> _Your task_
Each entry below is to be copied verbatim.
*** Opening of Data extract ***
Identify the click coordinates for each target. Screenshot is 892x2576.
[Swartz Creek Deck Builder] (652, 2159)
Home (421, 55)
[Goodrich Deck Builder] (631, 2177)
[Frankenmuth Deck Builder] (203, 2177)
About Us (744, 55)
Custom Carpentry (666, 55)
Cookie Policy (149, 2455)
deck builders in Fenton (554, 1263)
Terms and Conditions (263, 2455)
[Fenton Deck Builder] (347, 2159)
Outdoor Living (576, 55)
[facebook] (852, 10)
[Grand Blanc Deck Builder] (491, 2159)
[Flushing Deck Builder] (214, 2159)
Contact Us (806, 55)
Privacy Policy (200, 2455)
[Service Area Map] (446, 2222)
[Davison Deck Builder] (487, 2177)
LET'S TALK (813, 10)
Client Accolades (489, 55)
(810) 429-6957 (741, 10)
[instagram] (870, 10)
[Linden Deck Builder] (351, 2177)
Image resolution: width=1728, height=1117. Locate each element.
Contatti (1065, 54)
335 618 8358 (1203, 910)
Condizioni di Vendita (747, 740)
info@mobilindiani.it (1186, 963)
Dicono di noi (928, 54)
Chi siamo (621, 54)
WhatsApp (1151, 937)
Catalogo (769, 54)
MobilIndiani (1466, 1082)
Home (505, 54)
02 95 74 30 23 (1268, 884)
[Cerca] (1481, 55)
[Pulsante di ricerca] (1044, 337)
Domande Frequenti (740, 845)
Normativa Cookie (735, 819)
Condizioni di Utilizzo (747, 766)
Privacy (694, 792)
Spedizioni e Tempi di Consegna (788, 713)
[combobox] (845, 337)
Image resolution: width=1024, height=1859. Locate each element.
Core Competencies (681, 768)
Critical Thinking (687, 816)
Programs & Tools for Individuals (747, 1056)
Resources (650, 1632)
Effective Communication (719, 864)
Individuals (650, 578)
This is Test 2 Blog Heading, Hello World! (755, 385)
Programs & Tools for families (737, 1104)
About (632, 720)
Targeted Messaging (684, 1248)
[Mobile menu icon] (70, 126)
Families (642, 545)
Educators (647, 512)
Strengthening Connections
*** Close of Data extract ***
> _Output below_
Identify the click coordinates for each target. Screenshot is 892x2576.
[Swartz Creek Deck Builder] (652, 2159)
Home (421, 55)
[Goodrich Deck Builder] (631, 2177)
[Frankenmuth Deck Builder] (203, 2177)
About Us (744, 55)
Custom Carpentry (666, 55)
Cookie Policy (149, 2455)
deck builders in Fenton (554, 1263)
Terms and Conditions (263, 2455)
[Fenton Deck Builder] (347, 2159)
Outdoor Living (576, 55)
[facebook] (852, 10)
[Grand Blanc Deck Builder] (491, 2159)
[Flushing Deck Builder] (214, 2159)
Contact Us (806, 55)
Privacy Policy (200, 2455)
[Service Area Map] (446, 2222)
[Davison Deck Builder] (487, 2177)
LET'S TALK (813, 10)
Client Accolades (489, 55)
(810) 429-6957 (741, 10)
[instagram] (870, 10)
[Linden Deck Builder] (351, 2177)
Image resolution: width=1728, height=1117. Locate each element.
Contatti (1065, 54)
335 618 8358 (1203, 910)
Condizioni di Vendita (747, 740)
info@mobilindiani.it (1186, 963)
Dicono di noi (928, 54)
Chi siamo (621, 54)
WhatsApp (1151, 937)
Catalogo (769, 54)
MobilIndiani (1466, 1082)
Home (505, 54)
02 95 74 30 23 (1268, 884)
[Cerca] (1481, 55)
[Pulsante di ricerca] (1044, 337)
Domande Frequenti (740, 845)
Normativa Cookie (735, 819)
Condizioni di Utilizzo (747, 766)
Privacy (694, 792)
Spedizioni e Tempi di Consegna (788, 713)
[combobox] (845, 337)
Image resolution: width=1024, height=1859. Locate each element.
Core Competencies (681, 768)
Critical Thinking (687, 816)
Programs & Tools for Individuals (747, 1056)
Resources (650, 1632)
Effective Communication (719, 864)
Individuals (650, 578)
This is Test 2 Blog Heading, Hello World! (755, 385)
Programs & Tools for families (737, 1104)
About (632, 720)
Targeted Messaging (684, 1248)
[Mobile menu icon] (70, 126)
Families (642, 545)
Educators (647, 512)
Strengthening Connections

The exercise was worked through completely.